A practical guide for IGCSE students who want to use Singapore Math methods for stronger foundations, topic repair, and mixed problem-solving.

Quick answer

IGCSE students can borrow the Singapore Math revision method: diagnose weak foundations, repair one topic at a time, then test transfer with mixed questions before returning to official exam-board practice.

Key takeaways

  • Borrow the method, not the whole syllabus.
  • Use Singapore-style questions after checking topic overlap with your exam board.
  • Return to official IGCSE papers for final format, command words, and mark expectations.

What IGCSE students should borrow

The best part to borrow is the repair loop. Many IGCSE students keep doing full papers even when the same weak topic causes repeated errors.

Singapore-style revision is useful because it slows the process down: find the weak skill, practise it in a smaller setting, then test whether it works inside a mixed question.

Compare
Singapore Math method
Your current syllabus
Borrow
Topic maps, short diagnostics, mixed questions, and mistake classification.
Your exam-board specification, past papers, calculator rules, and mark scheme language.
Ignore
Topics, notation, or paper styles that your board does not test.
Any practice that conflicts with your teacher or official specification.
Sequence
Repair the foundation before doing harder mixed practice.
Finish with IGCSE questions so the exam style stays familiar.

Where the method transfers well

The strongest overlap is usually in core secondary maths: number, algebra, graphs, geometry, trigonometry, mensuration, statistics, probability, and word problems.

The details depend on your board, but the study habit transfers even when the exact question style changes.

  • Algebra: signs, expansion, factorisation, equations, formulae, and graph links.
  • Geometry and trigonometry: diagrams, angle facts, ratio choice, and calculator checks.
  • Statistics and probability: chart reading, averages, probability trees, and interpretation.
  • Mensuration: compound shapes, volume, surface area, units, and scale.

A safe weekly routine

Choose one weak topic from your recent IGCSE work. Do a short Singapore-style topic repair block, then test the same skill inside mixed questions.

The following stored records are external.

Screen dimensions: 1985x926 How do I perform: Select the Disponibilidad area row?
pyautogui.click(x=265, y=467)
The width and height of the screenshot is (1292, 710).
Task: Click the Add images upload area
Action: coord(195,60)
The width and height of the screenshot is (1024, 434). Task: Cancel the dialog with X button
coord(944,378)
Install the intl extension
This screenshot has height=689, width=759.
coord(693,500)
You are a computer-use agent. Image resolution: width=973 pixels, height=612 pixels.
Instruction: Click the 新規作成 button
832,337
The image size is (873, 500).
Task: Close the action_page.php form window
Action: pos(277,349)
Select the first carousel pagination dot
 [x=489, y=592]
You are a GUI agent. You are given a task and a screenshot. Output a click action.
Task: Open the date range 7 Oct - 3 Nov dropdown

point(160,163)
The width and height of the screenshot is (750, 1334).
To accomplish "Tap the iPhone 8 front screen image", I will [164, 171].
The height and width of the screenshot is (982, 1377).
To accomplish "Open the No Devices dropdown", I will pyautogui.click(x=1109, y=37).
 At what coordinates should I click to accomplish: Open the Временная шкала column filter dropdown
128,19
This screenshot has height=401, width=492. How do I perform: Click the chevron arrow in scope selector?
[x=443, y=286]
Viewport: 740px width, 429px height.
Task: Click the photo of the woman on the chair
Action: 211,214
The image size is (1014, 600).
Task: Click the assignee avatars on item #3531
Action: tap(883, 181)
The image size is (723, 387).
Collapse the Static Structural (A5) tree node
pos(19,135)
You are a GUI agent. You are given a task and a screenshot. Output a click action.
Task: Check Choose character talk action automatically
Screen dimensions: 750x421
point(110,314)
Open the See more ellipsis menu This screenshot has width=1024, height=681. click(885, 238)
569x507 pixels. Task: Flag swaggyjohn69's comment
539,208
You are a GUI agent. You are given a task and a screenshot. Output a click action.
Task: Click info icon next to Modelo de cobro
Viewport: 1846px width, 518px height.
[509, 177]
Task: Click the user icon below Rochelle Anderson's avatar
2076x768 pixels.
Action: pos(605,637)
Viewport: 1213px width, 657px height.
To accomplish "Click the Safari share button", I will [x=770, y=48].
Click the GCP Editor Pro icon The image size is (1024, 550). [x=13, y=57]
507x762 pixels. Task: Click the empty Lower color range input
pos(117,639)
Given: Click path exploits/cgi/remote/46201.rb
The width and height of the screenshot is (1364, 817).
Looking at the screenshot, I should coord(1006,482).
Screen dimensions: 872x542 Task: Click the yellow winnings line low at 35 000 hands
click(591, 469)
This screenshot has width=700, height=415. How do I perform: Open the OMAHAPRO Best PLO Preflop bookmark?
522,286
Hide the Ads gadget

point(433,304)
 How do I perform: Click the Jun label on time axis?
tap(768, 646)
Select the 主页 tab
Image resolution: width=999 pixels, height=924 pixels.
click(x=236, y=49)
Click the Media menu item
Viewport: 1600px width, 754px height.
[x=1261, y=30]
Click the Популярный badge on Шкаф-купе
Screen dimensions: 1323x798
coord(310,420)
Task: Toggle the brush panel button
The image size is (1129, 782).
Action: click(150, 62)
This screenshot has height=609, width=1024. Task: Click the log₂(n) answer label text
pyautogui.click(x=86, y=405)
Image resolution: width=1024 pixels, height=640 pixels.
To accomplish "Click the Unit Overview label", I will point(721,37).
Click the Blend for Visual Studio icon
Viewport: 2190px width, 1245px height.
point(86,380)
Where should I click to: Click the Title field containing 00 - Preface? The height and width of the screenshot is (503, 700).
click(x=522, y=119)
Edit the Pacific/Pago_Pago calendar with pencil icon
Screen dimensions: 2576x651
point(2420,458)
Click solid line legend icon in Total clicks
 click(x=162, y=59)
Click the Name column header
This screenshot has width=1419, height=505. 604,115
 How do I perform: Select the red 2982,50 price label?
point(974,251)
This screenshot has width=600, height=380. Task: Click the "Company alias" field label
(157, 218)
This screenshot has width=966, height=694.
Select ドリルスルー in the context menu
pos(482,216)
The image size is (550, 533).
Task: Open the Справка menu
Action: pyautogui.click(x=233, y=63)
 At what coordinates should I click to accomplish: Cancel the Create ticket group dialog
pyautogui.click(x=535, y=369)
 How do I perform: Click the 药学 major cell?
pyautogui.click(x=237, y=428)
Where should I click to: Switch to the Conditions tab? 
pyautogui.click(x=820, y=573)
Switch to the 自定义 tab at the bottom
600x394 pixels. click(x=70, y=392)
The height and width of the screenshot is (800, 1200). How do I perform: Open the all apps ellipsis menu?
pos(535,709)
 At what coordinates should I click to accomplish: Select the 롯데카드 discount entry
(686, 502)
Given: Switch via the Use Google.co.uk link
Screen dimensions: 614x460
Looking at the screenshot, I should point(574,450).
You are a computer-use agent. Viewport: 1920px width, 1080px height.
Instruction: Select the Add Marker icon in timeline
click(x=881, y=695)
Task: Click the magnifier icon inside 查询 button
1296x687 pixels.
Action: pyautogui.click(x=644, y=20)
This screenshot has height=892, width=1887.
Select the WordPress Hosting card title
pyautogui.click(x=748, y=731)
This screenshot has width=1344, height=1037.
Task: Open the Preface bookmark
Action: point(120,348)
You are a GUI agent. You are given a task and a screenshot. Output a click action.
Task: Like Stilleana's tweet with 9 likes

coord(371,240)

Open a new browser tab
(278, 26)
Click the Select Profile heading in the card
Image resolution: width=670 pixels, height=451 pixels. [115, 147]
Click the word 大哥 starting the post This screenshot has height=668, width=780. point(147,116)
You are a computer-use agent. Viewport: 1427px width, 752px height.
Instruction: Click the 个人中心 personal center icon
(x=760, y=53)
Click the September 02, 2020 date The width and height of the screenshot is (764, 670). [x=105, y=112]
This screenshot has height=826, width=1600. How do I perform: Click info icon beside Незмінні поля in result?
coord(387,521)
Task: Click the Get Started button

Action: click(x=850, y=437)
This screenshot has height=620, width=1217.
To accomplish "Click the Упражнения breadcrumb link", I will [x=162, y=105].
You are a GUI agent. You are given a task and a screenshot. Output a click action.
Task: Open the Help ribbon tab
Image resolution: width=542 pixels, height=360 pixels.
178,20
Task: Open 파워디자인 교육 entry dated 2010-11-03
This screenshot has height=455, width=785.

After that, return to your official IGCSE paper or workbook. If the same mistake appears again, the repair was too broad. Go smaller.

Know what to practise next.

Mentora uses each answer to decide whether the next task should repair a foundation, review a fading skill, or move into a harder question.

FAQ

Can IGCSE students use Singapore Math resources?

Yes, as supplementary practice. Use them for overlapping topics and study method support while keeping your IGCSE specification as the source of truth.

What should I ignore?

Ignore any topic depth, notation, calculator expectation, or question format that does not match your exam board.

Should I use Singapore Math before or after IGCSE past papers?

Use it before past papers when you need topic repair. Use official IGCSE past papers for final exam-format practice.

Is this only for high-achieving students?

No. Weaker students can use it to repair foundations, while stronger students can use it for harder mixed practice.